> Problem
In the listing below, find each line holding "Task" and copy it.

> Available data
--------

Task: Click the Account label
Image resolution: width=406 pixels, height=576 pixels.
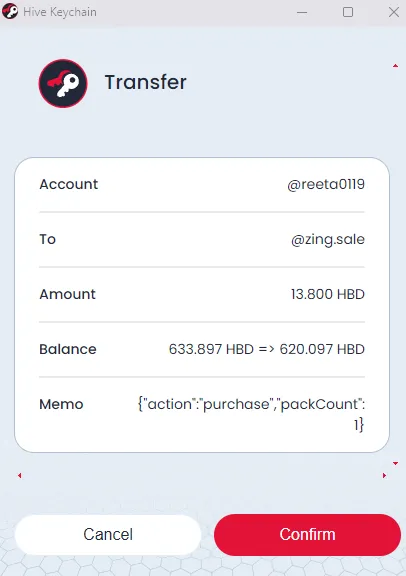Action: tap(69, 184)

--------

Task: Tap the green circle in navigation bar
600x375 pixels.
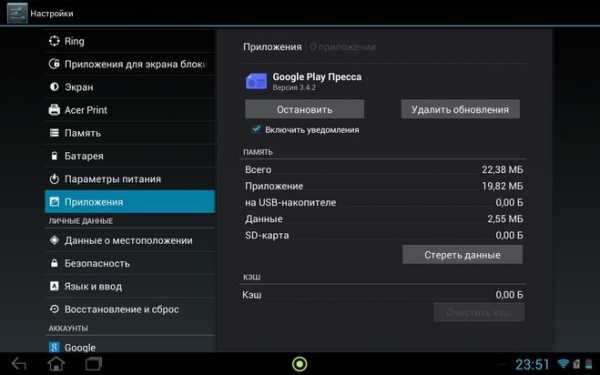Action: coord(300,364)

--------

> Response to the exercise
Task: Click the Account label
Task: Tap the green circle in navigation bar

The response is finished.